- Working data -

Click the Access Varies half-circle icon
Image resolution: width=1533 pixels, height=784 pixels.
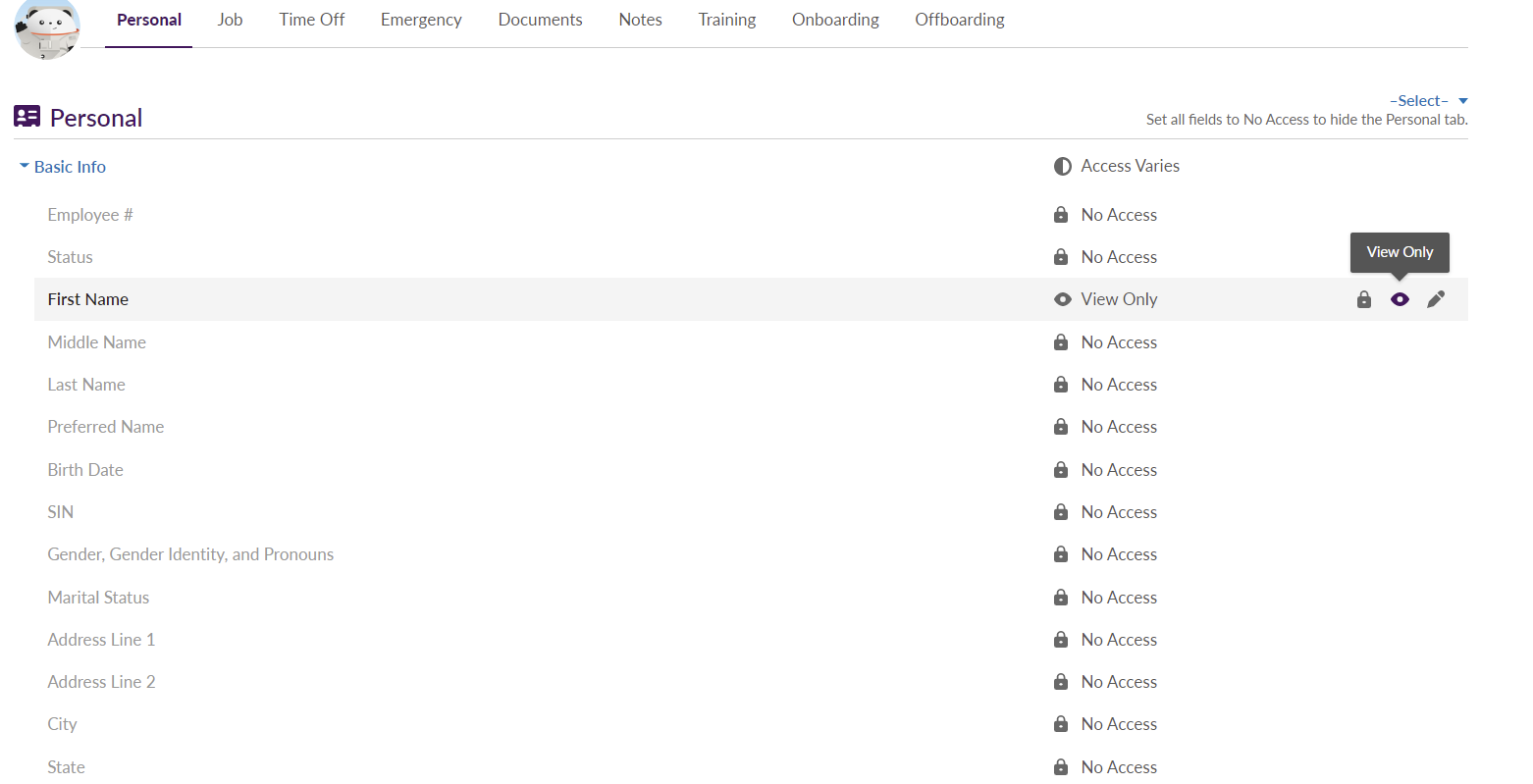(1062, 167)
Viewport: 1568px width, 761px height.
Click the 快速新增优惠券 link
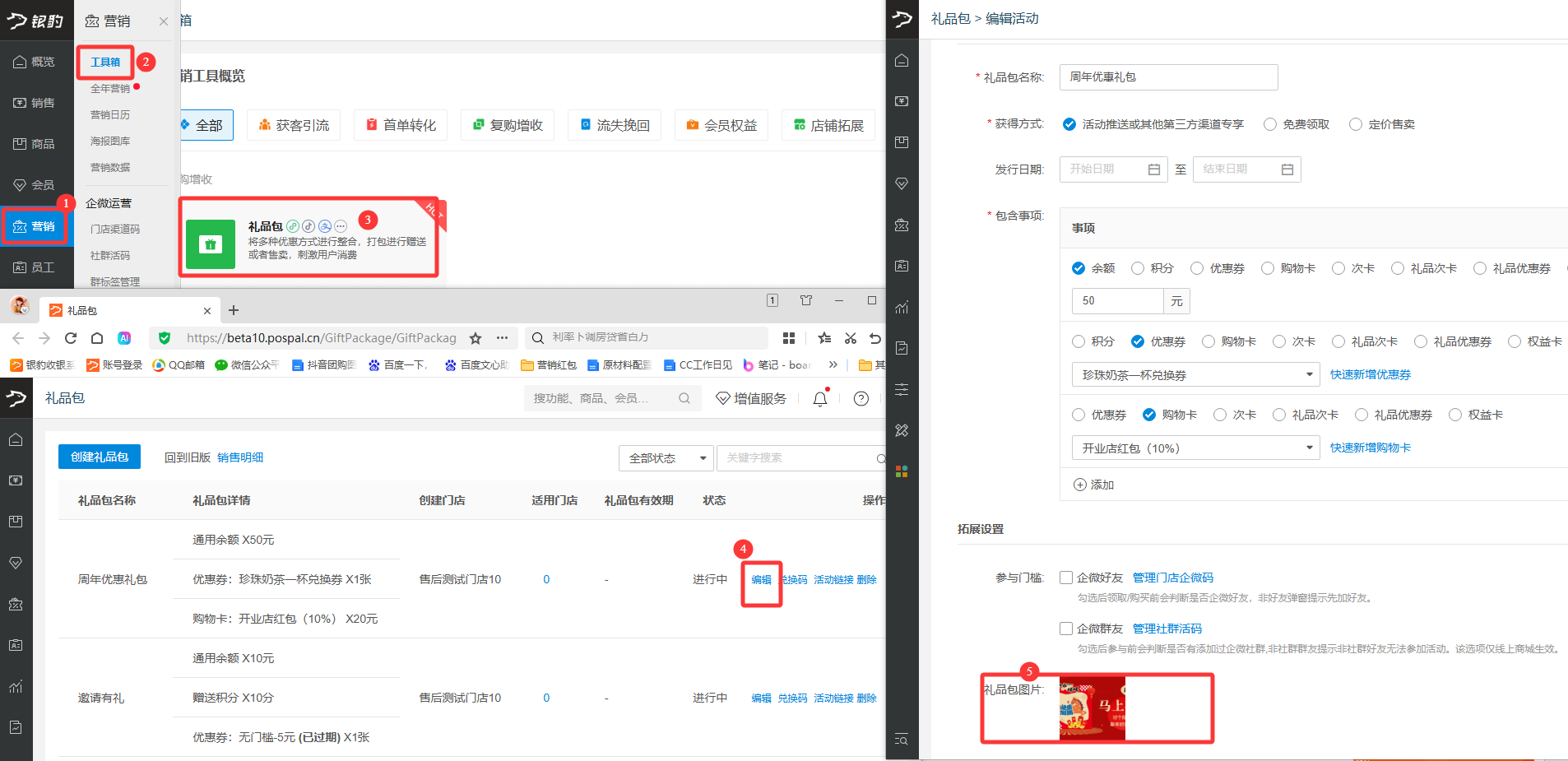click(1370, 374)
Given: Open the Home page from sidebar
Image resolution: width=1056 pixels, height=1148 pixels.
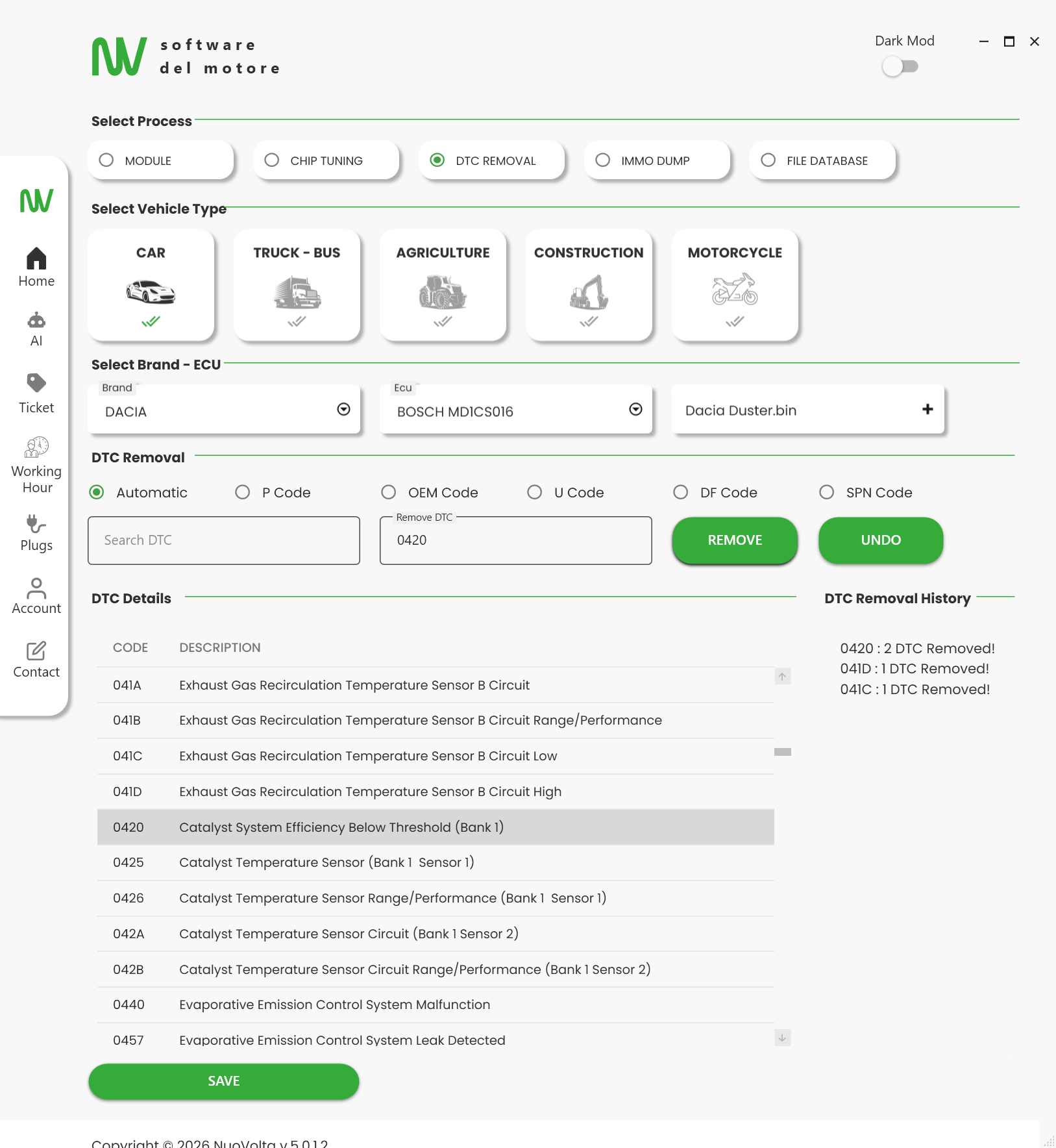Looking at the screenshot, I should pos(36,267).
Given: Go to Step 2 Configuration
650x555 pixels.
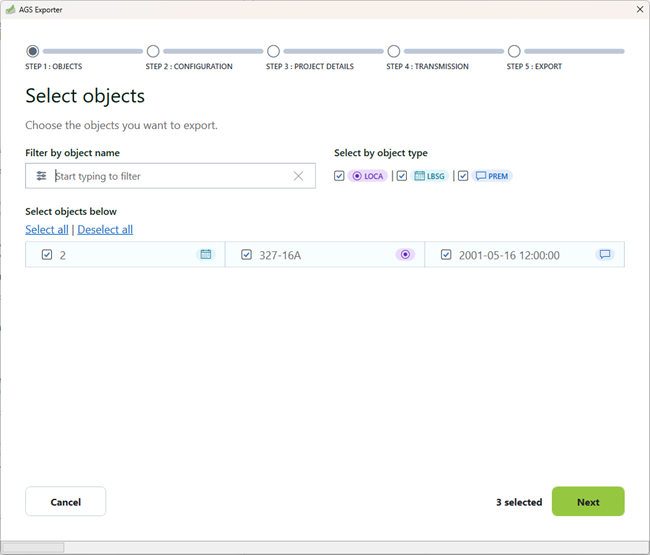Looking at the screenshot, I should 153,51.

- Aim of the task -
Take each line above that holds the string "Given" and copy it.

- Result for this exercise -
Given: Open the Home page from sidebar
Given: Go to Step 2 Configuration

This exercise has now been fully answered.